Обернулся на исходящее от девчонки тепло и увидел девчонку совсем болизко, и рубашка прилипла к спине, а уши заложило, словно в самолёте во время набора высоты. И гул пошёл… Конкретно на соски старался не пялиться. Лицо бледное, узкое, сухое, губы узкие и бледные с фиолетовым отливом, а глаза – синие, пронзительные – горят бешенством, и никакой благодарности за спасение от жестокого дядьки эти глаза не выражают. Рёбра выпирают, чисто стиральная доска. И ещё россыпи красных пятнышек и бляшек – на бёдрах, ниже коленок, на запястьях… И шрамы на внутренних сторонах обоих запястий, там, где вены. Некоторые шрамы старые, белые, зажившие, а один или два – свежие. Скорее всего, нанесены лезвием безопасной бритвы. Глянул на Хуана. Тот прыгал на одной ноге, обуваясь.
– Хуан…
– М-м-м?..
– Спасибо… То есть грасио…
В ответ Хуан только пренебрежительно фыркнул: в смысле, проехали.
В траве стрекотало. Зной окутал каждую травинку, каждую сосновую иголку, каждый цветок, любого жучка или муравья в траве. Чирикнула птица – раз, потом другой. Прогудел шмель. Девчонка мотнула чёрной в синеву чёлкой сосульками, отгоняя насекомое. Глаза пульсировали льдистым бешенством. Упреждая его движение, девчонка пуще прогнулась телом и сама высвободила запястья из петли. А освободившись от верёвки, бросила сквозь зубы:
– Дурак! Весь кайф поломал!..
И сплюнула в знак презрения толстой пенистой каплей. Эти двое, то есть девчонка и Хуан, обменялись взглядами. До-о-олгими такими, говорящими. Чёртов Хуан, чёртова черномазая секс-машина!
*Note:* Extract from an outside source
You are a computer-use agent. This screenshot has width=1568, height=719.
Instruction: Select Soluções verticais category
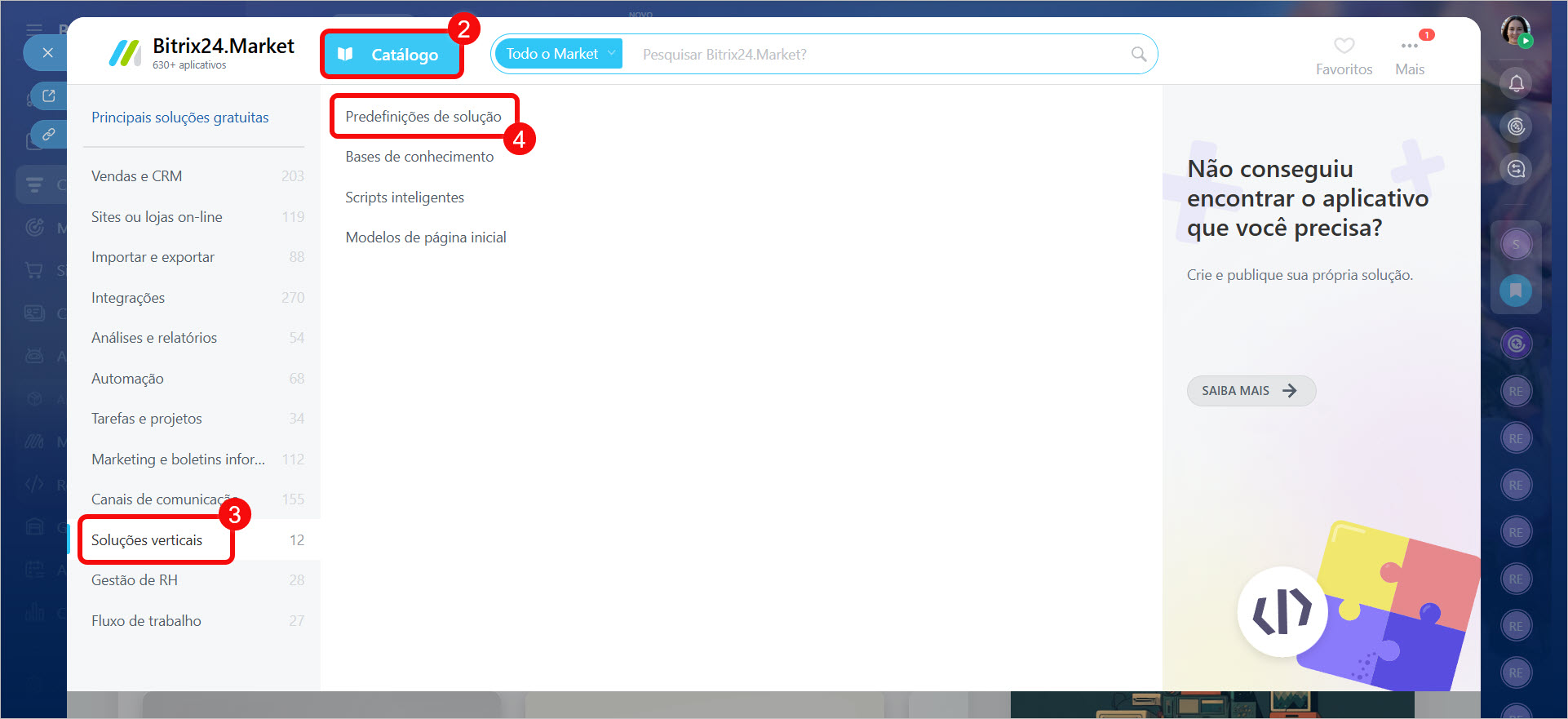click(x=147, y=540)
Девчонка стояла обнажённой. Дерзко, в открытую!
Заметил, что ногти на руках длинные и заточенные в форме конусов, покрыты чёрным лаком, кое-где облупившимся. Заточенные специально, чтобы похоже на когти хищного животного. Живот втянутый, а бёдра узкие, как у мальчишки. Шёрстка аккуратно подбрита, так что осталась узкая полоска. Ободранные тощие коленки, красные бляшки и пятнышки россыпью…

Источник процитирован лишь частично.